Action item: Produce exactly the lines from the one holding "At what coordinates" through the last line of the data below, with every picture left out.

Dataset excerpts
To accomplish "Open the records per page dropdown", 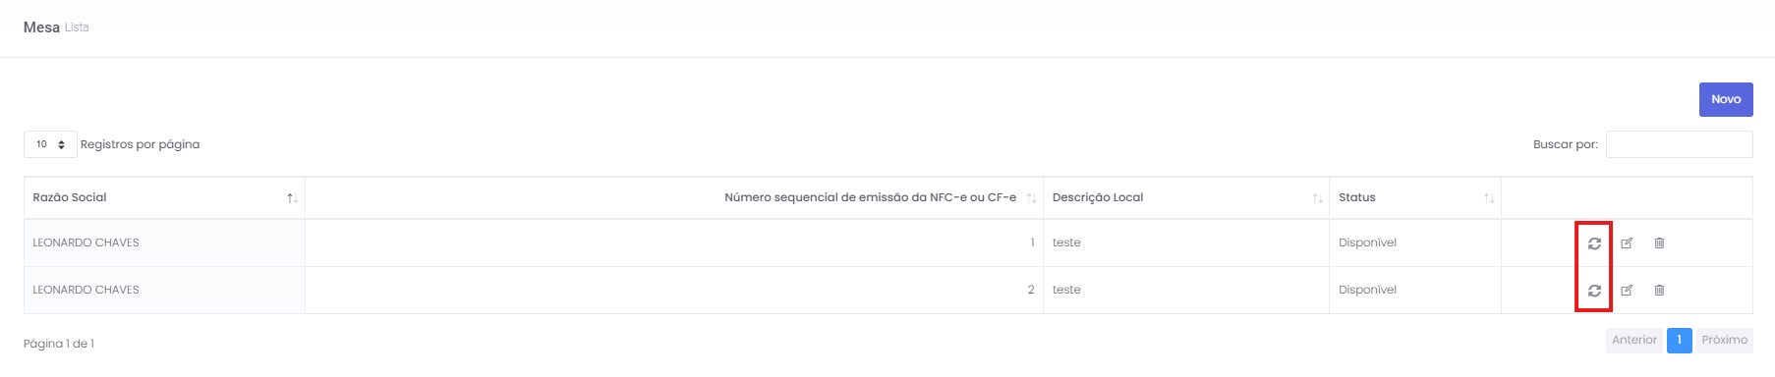I will click(50, 144).
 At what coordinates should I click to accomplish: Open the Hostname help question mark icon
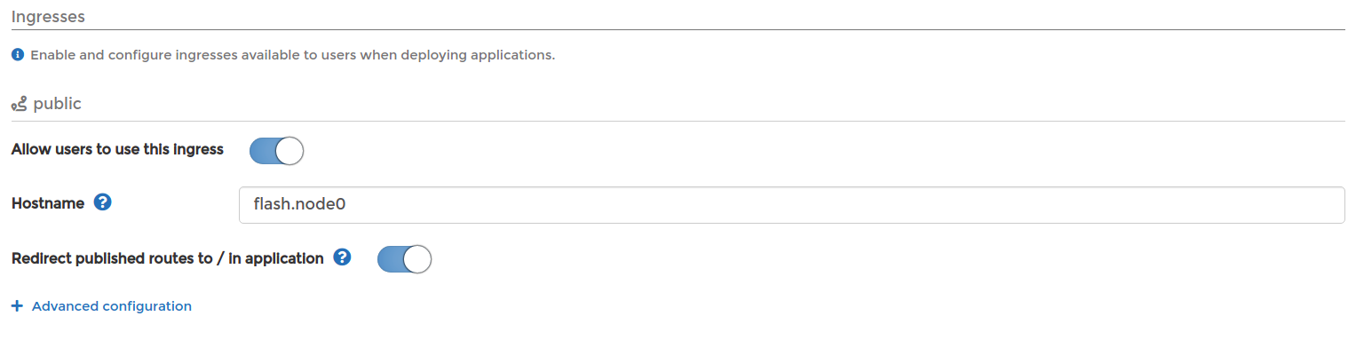coord(102,203)
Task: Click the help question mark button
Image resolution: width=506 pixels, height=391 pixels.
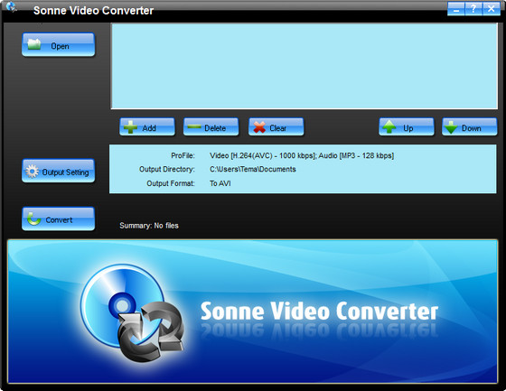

Reply:
 At what coordinates should I click to accomplish: Open the Hostname help question mark icon
coord(102,203)
Task: Click the help question mark button
Image resolution: width=506 pixels, height=391 pixels.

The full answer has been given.